On peut le dire de cette manière, en effet. Mais la manière sous-entend beaucoup.

Depuis que je suis au chôm’, c’est vrai, mon idée c’est quand même de dégoter cette foutue licorne à temps plein, payée disons… décemment. Et là, je me rends compte que mon minot de 26 ans n’envisage même pas une seconde qu’à l’heure actuelle :
a) On puisse bosser 35 heures
b) Qu’on puisse être payé plus de 7,52 euros (nets) de l’heure.

Mon grand âge veut que je trouve la chose anormale.
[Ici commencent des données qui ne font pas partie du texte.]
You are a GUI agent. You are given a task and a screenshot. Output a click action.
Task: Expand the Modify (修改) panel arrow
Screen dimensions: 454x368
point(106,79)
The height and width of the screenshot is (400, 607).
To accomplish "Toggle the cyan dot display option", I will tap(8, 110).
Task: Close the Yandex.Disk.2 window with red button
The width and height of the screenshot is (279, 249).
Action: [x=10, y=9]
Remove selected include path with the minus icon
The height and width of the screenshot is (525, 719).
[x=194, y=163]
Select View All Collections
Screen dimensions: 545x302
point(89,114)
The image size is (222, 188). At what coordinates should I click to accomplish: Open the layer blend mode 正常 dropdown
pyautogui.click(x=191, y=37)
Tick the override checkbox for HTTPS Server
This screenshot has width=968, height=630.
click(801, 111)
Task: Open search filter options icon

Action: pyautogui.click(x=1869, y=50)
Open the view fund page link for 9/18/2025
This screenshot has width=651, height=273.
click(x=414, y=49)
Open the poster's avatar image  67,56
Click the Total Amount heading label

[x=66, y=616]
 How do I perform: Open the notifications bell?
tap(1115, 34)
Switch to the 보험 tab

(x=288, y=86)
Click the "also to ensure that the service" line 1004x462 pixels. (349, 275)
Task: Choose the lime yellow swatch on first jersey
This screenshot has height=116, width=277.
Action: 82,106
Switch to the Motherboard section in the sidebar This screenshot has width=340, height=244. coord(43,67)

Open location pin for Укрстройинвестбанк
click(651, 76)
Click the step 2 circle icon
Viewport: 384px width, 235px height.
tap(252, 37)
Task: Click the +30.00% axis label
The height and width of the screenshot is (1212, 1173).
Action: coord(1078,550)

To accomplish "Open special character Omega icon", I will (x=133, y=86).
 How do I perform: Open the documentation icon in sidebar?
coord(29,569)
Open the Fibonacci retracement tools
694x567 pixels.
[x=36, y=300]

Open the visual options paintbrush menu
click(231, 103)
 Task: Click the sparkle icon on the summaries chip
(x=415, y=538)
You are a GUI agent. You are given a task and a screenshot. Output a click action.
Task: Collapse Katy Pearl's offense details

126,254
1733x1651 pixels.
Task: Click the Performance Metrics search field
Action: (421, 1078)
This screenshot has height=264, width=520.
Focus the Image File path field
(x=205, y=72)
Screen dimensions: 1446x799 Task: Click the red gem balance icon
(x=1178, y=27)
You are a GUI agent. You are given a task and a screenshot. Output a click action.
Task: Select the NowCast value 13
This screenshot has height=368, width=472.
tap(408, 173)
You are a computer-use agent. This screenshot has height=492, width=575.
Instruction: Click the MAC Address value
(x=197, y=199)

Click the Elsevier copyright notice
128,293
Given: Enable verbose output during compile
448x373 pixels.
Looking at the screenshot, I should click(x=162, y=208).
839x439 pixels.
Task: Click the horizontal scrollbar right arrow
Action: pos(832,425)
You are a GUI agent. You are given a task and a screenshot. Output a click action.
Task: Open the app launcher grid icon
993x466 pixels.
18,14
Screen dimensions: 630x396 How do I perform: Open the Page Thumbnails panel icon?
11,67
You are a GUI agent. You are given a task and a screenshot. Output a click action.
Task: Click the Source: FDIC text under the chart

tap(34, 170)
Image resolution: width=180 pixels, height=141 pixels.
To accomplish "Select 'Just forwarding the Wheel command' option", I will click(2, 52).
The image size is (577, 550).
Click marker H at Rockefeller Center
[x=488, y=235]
Sa jeunesse impose qu’il la trouve parfaitement logique.

Alors même si à 26 ans on ne croit certes plus au père Noël, je trouve d’une tristesse infinie de ne même plus espérer obtenir des conditions de travail juste dignes.

A force de dérégulation et de nivellement vers le bas, on a fini par obtenir une génération qui accepte presque naturellement sa précarité ! Qui se résigne tout aussi tranquillement à n’être qu’un produit bas-de-gamme qui ne peut être que bradé.

Une pacotille jetable, dans la solderie permanente du marché du travail.

(dessin de Rodho qui décidément a un regard incomparable sur le chômage)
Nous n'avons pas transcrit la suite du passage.